Meiwes: “It’ll be awesome, anyway. Your tasty body on show like that. Spicing it…Tying you up will be no problem, I’ve got rope and some cuffs for your hands and feet. I’ll really enjoy the bit with the needles. I’ll see if I can get hold of some really long ones. I can’t wait for you to be here”
In court, Brande’s consent to being killed was accepted by the jury and Meiwes was given an eight and a half year prison sentence for manslaughter. These (and other) cases raise some interesting and controversial ethical questions. These were discussed at length in Dr. Downing’s excellent and thought provoking phenomenological paper on autassassinophilia. She clearly makes the point that being killed for sexual pleasure “problematizes commonplace assumptions about the legitimacy to consent”. When it comes to sexual behaviour, I would describe my views as liberal and are in line with the liberal sex tenets outlined by Robert Solomon that (i) the essential aim of sex is enjoyment, (ii) sex is an essentially private activity, and (ii) any sexual activity is as valid as any other. However, like Downing, I think the idea of consensual lust murder appears to exceed “acceptable” limits of sexual behaviour. However, that doesn’t mean I believe totally in the commandment “thou shalt not kill”. I am pro-euthanasia and have much sympathy with those who have carried out so-called ‘mercy killings’ when a person is in intolerable pain and is unable to end their own life (and a loved one is asked by the suffering person to kill them as humanely as possible).
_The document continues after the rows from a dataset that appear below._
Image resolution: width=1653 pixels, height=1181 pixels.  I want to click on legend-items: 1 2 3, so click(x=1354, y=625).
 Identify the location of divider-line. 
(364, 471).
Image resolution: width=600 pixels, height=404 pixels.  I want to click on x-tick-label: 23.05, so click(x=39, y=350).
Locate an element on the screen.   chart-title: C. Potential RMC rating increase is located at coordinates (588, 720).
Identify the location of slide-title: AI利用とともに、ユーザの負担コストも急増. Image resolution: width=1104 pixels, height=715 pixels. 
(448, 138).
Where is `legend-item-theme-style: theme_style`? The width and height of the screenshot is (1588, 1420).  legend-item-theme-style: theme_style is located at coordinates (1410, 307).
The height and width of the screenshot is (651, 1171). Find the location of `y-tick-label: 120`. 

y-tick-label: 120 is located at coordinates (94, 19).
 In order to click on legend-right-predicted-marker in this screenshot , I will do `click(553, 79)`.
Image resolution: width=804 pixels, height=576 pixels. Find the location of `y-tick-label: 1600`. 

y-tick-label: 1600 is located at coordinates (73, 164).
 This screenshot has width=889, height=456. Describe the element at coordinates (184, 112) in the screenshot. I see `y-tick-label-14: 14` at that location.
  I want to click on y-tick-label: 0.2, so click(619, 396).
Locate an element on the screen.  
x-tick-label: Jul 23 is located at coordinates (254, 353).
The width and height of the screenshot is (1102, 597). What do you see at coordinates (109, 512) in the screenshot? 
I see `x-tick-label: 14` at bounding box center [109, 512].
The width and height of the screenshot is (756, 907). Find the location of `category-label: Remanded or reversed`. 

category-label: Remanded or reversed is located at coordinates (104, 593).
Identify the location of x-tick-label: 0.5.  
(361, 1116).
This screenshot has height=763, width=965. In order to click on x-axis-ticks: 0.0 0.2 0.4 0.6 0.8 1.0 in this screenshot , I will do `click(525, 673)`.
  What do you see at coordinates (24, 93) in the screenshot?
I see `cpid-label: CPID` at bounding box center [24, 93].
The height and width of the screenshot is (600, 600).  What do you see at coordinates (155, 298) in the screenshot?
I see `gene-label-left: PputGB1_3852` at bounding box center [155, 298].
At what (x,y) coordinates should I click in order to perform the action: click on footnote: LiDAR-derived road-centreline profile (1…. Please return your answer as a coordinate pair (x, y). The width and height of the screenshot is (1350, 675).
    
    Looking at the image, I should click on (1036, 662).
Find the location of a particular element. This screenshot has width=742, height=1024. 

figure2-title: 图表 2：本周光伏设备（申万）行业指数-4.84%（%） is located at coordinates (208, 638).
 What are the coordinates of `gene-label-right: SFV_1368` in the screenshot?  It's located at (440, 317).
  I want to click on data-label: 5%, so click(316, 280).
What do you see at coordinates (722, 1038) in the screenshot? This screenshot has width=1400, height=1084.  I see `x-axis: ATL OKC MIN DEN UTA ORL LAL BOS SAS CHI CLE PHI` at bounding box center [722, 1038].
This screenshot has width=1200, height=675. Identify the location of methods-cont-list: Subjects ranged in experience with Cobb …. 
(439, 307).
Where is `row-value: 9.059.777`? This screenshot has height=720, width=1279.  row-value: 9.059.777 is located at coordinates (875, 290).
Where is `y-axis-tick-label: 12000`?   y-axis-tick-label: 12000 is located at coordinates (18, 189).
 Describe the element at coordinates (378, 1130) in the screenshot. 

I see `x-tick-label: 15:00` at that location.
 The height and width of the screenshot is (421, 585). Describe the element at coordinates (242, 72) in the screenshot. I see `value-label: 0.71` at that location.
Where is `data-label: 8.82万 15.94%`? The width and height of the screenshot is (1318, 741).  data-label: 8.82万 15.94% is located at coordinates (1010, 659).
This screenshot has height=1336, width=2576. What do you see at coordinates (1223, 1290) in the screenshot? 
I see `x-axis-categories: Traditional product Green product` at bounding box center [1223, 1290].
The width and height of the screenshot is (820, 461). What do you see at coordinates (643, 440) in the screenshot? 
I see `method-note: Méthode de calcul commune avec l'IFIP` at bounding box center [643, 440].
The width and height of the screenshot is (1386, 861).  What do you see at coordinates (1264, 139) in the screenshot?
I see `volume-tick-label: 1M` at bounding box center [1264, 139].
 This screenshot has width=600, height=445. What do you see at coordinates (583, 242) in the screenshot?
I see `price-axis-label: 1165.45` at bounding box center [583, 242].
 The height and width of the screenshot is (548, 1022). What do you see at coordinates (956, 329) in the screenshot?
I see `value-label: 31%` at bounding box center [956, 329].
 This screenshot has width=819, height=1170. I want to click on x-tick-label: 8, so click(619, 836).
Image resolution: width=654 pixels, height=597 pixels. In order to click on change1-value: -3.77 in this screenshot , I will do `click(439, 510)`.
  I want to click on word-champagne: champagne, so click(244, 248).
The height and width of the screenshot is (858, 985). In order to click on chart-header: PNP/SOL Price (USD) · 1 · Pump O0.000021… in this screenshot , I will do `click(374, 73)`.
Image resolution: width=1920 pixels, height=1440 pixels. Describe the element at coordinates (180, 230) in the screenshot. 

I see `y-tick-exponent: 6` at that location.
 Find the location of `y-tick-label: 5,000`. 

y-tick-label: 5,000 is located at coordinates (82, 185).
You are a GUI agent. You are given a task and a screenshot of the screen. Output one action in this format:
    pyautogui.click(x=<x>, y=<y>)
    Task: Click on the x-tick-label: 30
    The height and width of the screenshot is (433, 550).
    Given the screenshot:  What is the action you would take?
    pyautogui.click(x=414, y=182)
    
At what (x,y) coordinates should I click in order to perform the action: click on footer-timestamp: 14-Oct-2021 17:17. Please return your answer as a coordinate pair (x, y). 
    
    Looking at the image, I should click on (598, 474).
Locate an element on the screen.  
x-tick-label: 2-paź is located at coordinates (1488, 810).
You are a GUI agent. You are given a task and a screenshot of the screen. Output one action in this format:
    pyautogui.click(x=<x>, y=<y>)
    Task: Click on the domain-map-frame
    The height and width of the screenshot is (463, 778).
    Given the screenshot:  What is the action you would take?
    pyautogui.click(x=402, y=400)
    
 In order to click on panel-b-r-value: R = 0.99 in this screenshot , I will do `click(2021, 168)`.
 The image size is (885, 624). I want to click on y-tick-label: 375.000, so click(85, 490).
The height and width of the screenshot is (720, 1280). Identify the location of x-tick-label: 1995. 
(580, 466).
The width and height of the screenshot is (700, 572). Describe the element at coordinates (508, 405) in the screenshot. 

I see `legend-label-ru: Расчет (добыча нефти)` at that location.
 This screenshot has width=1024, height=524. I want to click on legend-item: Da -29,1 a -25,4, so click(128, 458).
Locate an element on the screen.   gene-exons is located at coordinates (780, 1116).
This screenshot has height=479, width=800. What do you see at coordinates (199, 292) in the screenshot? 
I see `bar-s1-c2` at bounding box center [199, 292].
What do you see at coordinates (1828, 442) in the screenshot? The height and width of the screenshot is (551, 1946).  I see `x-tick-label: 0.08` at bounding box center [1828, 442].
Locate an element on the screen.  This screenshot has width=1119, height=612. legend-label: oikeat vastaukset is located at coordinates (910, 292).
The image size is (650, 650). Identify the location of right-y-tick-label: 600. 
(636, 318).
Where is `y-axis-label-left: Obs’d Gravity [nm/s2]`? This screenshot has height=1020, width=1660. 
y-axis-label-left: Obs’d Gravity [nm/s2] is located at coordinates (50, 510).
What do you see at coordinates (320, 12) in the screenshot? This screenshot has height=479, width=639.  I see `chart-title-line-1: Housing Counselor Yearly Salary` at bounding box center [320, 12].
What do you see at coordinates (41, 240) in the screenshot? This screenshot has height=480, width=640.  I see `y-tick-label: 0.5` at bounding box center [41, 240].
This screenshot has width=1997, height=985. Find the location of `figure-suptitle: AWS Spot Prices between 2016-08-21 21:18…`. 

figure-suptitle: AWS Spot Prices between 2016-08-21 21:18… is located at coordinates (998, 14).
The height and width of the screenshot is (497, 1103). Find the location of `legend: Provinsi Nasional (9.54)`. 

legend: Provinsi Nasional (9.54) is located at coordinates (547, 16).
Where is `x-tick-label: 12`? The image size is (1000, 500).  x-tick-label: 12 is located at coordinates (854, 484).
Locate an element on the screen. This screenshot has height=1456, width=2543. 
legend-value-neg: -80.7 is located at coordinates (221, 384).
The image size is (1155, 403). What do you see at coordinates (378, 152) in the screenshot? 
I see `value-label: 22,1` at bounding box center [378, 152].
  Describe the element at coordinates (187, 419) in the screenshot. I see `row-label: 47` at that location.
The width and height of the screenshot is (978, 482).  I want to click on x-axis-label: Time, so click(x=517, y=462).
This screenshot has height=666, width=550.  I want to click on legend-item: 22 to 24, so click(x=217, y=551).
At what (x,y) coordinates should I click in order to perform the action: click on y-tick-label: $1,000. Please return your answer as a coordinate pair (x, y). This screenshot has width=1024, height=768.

Downing makes reference to the work of Alan Soble who has written widely of the philosophy of sex. Soble’s 1996 book Sexual Investigations makes the following observation:
“If persons of sound mind and adequate foreknowledge consent to engage in sex together, and do only the acts that both agree to, and do not wrongfully affect third parties, how could their acts be morally wrong? [However], one person’s harming another – and perhaps a person’s allowing himself to be harmed – is wrong even when both parties enter into the act voluntarily”.
Downing considers the last sentence here as “moral absolutism” overriding the liberal standpoint. In fact she says that: “this interventionist and infantilizing approach assumes a class of person (professionals, and theorists) who just know better than the people who consent to certain types of activity”. Given that some sections (like myself) are socially tolerant of euthanasia, it’s more a case of having “a problem with the idea of validating the right to consent to a sexually pleasurable death”. I have to be honest and say that although I am a sexual liberal, I find it hard to accept consensual sex killing and think it is morally wrong.
Beier, K. (2008). Comment on Pfafflin’s (2008) “Good enough to eat”. Archives of Sexual Behavior, 38, 164-165
Downing, L. (2004). On the limits of sexual ethics: The phenomenology of autassassinophilia. Sexuality and Culture, 8, 3–17.
Love, B. (1992). Encyclopedia of Unusual Sex Practices. Fort Lee, NJ: Barricade Books
Money, J. (1986). Lovemaps: Clinical concepts of sexual/erotic health and pathology, paraphilia, and gender transposition in childhood, adolescence, and maturity. New York: Irvington.
Pfafflin, F. (2008). Good enough to eat. Archives of Sexual Behavior, 37, 286-293.
Pfafflin, F. (2009). Reply to Beier (2009). Archives of Sexual Behavior, 38, 166-167.
Soble, A. (1996). Sexual Investigations. New York: New York University Press.
Solomon, R. (1997). Sexual paradigms. In A. Soble (Ed.), The Philosophy of Sex: Contemporary Readings (Third Edition, pp.21-29). Oxford: Rowman and Little.